WHAT THIS EXERCISE ASKS —
1. List every color that the Tropidophorus grayi text gives for the skink's scales.
2. Rewrite the paragraph in the Tropidophorus grayi text that begins "T. grayi is fast and agile" as a short bulleted list that keeps its main facts.
3. Quote the Tropidophorus grayi text word for word, starting at "Species of lizard" and ending at "to the Philippines.".

PROVIDED PASSAGE —
Scientific classification
- Kingdom: Animalia
- Phylum: Chordata
- Class: Reptilia
- Order: Squamata
- Family: Scincidae
- Genus: Tropidophorus
- Species: T. grayi
- Binomial name: Tropidophorus grayi Günther, 1861

= Tropidophorus grayi =

- Genus: Tropidophorus
- Species: grayi
- Authority: Günther, 1861
- Conservation status: LC

Species of lizard

Tropidophorus grayi, commonly called the spiny waterside skink, Gray's keeled skink, Gray's water skink, and the Philippine spiny stream skink is a relatively abundant but secretive skink species, a lizard in the family Scincidae. The species is endemic to the Philippines.

==Habitat==
The preferred natural habitats of T. grayi are forest and forest streams, at altitudes from sea level to 800 m, but it has also been found in agricultural areas adjacent to forest.T. grayi lives by rivers and lakes, which gives it the common name waterside skink. Despite the warm climate in its native habitat, it prefers relatively cool temperatures in mountainous areas..

==Description==
T. grayi has serrated scales (very spiky) which are grey-black in colour, but may also appear in pure black, reddish-brown or wooden-brown colours. The belly is white with or without brown blotches and is smooth and shiny. This makes this species look like a miniature crocodile.

==Behaviour==
T. grayi is fast and agile. Despite its looks and speed, it is harmless, but it may occasionally bite hard, if handled. When threatened by predators this reptile hides in water. If left to swim in deep water, it may appear to drown, but it actually only plays dead. When removed, it may stay motionless for a few minutes and then return to its normal state. It is also an excellent climber, equipped with claws that can grip tree trunks and other wooden structures.

STUDY MATERIAL —

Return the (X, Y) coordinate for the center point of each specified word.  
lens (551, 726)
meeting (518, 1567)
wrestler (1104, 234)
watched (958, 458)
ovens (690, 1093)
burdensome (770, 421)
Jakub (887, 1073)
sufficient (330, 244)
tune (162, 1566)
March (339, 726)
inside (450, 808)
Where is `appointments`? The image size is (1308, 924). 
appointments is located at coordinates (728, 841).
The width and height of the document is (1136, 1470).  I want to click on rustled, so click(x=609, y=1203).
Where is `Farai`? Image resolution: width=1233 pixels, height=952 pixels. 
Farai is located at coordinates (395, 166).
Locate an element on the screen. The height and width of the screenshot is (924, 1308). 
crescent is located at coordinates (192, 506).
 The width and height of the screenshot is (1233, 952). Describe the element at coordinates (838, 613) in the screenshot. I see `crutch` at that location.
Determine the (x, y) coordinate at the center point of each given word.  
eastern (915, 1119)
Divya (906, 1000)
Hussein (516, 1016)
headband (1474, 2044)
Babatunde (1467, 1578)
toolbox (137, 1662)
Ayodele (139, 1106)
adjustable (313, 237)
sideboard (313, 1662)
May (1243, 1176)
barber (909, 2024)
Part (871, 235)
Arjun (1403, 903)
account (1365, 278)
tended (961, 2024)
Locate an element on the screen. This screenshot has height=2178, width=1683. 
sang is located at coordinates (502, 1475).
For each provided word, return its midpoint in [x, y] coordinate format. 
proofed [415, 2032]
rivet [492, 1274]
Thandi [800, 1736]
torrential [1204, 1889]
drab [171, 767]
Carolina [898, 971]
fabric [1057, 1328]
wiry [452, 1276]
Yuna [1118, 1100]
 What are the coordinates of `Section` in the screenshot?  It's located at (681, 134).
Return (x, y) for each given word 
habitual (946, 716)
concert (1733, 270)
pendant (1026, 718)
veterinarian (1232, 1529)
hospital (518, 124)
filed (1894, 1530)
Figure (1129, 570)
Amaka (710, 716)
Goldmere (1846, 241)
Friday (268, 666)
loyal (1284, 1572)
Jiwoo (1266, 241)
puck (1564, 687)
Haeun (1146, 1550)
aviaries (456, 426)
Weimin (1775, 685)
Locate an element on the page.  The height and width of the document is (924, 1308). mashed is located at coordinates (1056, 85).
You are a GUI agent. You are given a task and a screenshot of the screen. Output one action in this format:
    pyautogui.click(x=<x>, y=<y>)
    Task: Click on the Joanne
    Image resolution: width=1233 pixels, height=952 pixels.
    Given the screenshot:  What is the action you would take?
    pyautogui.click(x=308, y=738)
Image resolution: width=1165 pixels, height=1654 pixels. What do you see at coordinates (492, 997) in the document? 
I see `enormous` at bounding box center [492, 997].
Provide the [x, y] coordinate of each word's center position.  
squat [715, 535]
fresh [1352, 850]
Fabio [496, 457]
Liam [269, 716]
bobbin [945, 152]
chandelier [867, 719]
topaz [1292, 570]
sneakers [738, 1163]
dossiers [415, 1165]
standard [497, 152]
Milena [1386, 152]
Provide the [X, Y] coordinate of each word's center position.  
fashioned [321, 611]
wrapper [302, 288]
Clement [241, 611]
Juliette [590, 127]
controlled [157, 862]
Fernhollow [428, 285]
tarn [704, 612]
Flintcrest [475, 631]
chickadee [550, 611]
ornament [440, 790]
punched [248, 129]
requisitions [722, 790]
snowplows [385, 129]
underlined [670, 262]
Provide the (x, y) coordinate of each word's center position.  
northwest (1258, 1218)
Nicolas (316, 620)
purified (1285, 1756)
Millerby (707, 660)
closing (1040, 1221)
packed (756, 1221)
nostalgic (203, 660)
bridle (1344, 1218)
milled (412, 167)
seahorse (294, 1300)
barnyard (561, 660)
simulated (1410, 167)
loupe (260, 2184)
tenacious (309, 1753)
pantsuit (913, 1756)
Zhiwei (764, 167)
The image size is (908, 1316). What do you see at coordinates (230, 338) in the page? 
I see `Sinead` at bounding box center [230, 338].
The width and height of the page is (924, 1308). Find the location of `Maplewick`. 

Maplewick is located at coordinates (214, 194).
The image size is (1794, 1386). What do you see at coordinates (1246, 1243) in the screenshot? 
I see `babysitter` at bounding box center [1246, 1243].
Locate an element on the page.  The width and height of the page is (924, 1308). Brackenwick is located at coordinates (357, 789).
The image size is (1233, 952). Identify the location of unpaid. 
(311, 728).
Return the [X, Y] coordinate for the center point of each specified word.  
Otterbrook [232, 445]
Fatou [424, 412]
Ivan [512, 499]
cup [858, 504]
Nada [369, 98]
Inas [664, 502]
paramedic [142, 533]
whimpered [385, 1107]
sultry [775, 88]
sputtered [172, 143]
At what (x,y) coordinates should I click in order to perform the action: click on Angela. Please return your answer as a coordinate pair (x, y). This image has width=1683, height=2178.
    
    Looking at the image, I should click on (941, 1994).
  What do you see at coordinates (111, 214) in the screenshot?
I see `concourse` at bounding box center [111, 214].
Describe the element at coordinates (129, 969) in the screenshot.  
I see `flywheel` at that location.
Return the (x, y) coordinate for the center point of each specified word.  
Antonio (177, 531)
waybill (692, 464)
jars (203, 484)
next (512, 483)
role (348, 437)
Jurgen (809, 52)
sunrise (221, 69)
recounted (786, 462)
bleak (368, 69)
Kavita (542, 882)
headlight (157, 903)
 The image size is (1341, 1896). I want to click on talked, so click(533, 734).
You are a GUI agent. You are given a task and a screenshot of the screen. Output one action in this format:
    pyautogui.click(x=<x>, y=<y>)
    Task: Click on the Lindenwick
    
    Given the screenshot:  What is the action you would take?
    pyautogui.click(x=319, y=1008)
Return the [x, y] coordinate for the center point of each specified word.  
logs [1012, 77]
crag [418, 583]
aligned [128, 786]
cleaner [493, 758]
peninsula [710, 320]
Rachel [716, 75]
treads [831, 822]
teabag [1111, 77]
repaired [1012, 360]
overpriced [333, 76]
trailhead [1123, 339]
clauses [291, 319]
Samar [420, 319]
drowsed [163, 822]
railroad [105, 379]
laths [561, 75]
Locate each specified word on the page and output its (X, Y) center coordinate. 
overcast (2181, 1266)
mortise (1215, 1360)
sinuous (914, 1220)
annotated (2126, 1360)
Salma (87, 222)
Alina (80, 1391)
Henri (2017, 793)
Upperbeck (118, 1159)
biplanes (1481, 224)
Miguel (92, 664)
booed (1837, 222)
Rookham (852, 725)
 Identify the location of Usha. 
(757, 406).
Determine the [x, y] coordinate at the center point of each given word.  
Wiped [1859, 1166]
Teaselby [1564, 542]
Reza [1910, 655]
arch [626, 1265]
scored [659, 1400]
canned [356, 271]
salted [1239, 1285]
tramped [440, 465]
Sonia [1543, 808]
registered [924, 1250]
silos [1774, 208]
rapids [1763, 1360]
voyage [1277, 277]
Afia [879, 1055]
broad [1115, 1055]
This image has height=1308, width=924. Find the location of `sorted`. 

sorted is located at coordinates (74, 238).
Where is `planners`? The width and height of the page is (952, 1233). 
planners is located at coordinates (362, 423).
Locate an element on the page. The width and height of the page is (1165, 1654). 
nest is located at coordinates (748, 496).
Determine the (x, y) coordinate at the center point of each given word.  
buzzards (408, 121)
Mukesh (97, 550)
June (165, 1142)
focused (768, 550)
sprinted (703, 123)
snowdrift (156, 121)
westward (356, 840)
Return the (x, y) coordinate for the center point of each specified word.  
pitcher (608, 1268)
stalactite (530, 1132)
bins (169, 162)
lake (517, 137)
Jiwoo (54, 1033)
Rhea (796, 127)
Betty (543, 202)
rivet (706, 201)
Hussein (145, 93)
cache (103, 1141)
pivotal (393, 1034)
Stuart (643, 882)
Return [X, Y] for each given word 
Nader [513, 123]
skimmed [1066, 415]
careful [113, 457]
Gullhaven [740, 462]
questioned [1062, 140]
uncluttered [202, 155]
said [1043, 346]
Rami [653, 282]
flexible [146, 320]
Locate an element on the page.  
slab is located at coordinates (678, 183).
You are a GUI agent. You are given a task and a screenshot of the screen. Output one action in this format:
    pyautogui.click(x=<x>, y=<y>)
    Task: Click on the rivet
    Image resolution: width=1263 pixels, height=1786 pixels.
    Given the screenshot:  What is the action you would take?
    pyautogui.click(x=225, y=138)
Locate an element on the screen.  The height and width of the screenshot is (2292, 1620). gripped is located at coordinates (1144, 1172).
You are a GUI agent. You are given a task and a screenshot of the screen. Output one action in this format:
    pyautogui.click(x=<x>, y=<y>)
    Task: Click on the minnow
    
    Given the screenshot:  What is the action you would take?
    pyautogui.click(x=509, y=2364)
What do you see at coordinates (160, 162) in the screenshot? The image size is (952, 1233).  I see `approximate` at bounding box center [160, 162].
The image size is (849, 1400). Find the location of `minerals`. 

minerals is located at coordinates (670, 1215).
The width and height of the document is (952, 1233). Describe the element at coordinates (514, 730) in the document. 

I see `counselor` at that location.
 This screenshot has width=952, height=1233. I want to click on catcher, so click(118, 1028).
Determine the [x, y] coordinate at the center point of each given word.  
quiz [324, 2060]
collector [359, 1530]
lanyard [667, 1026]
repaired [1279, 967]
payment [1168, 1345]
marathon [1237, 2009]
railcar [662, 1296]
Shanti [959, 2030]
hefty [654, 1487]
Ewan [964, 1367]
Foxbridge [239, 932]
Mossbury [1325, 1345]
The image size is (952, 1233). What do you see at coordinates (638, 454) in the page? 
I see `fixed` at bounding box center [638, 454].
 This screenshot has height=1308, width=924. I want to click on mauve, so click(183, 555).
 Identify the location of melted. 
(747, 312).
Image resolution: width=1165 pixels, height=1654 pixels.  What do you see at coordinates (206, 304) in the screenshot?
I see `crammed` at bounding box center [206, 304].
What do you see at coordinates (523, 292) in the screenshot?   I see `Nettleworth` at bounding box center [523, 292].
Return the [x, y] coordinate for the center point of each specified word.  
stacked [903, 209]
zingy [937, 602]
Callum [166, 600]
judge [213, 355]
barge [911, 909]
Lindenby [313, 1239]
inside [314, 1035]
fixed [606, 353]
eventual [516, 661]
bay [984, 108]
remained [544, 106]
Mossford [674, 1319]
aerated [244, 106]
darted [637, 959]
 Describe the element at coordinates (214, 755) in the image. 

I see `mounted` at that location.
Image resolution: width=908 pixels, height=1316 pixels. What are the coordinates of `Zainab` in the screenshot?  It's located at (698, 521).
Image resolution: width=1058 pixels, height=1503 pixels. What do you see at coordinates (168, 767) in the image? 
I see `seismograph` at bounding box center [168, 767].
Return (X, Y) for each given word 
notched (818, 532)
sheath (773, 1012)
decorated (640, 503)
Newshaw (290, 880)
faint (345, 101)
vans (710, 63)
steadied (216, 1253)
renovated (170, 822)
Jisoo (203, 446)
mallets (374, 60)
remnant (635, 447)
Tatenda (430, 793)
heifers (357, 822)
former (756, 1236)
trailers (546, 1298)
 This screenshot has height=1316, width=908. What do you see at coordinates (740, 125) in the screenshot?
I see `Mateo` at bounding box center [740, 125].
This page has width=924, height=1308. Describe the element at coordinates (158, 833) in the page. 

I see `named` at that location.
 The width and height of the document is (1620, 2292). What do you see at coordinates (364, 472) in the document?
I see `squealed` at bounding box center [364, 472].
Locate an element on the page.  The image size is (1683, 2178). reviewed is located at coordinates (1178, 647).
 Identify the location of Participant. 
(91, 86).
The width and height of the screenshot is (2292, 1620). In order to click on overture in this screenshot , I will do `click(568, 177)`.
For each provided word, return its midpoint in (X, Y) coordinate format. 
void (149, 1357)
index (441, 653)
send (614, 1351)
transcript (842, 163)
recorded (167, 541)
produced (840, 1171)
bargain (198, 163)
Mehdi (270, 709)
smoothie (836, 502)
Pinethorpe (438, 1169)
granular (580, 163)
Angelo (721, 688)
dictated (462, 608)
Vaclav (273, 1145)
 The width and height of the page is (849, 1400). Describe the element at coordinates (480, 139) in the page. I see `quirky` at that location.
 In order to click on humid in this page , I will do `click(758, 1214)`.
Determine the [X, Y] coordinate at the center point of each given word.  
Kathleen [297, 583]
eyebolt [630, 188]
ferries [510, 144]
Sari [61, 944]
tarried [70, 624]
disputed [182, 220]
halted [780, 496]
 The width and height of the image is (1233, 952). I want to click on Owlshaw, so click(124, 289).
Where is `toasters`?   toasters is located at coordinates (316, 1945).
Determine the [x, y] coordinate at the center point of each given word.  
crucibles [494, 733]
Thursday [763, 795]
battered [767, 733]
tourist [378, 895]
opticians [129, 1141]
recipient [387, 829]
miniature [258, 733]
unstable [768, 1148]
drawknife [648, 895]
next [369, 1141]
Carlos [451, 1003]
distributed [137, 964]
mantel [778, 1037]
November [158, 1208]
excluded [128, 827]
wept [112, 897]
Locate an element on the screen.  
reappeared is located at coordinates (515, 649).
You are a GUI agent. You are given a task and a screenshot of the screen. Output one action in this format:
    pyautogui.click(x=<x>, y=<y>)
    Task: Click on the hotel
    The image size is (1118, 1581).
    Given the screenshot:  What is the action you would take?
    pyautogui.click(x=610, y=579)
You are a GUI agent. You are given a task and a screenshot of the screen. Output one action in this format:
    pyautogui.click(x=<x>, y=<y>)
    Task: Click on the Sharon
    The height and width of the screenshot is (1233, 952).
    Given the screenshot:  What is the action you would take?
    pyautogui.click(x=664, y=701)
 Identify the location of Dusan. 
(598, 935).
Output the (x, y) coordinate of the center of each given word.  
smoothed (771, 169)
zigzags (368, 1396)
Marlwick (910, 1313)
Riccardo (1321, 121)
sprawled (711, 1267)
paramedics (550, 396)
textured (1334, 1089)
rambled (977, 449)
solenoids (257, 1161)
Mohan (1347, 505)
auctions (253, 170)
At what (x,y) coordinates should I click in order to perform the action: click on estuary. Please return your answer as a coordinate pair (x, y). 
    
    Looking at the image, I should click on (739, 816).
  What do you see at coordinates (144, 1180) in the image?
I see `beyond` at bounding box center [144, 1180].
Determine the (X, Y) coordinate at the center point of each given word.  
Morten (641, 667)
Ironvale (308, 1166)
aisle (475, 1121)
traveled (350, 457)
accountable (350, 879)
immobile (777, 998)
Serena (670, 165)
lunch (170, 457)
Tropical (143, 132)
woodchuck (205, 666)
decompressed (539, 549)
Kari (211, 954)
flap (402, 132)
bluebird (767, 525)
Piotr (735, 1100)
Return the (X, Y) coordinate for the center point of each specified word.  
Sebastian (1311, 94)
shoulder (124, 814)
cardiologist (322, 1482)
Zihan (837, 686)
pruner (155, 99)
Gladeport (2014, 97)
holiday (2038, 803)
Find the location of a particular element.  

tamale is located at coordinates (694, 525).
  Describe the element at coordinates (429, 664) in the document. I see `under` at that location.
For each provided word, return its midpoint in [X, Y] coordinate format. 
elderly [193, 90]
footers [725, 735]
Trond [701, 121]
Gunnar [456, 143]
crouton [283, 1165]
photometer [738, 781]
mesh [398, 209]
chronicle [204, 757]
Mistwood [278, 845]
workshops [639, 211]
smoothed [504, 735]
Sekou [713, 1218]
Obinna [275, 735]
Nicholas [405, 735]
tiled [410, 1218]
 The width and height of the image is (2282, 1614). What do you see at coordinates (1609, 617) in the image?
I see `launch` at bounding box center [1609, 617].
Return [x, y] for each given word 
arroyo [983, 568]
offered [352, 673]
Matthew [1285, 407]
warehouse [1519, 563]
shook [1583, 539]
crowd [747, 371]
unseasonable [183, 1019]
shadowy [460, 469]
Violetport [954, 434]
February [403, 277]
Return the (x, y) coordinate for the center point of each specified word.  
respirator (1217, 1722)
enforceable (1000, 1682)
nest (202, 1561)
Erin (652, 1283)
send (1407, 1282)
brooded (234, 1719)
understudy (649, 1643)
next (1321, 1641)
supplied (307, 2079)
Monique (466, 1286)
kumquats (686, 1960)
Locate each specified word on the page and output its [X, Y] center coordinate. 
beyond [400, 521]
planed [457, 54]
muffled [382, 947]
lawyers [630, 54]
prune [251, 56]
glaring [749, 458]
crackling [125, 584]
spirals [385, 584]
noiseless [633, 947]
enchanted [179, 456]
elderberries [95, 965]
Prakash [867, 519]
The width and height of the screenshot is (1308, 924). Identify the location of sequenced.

SOLUTIONS TO EACH TASK —
1.
- grey-black
- pure black
- reddish-brown
- wooden-brown

2.
- Fast and agile
- Harmless, though it may occasionally bite hard if handled
- Hides in water when threatened by predators
- In deep water it may appear to drown, but it only plays dead
- Once removed, it may stay motionless for a few minutes before returning to normal
- An excellent climber, with claws that grip tree trunks and other wooden structures

3.
Species of lizard

Tropidophorus grayi, commonly called the spiny waterside skink, Gray's keeled skink, Gray's water skink, and the Philippine spiny stream skink is a relatively abundant but secretive skink species, a lizard in the family Scincidae. The species is endemic to the Philippines.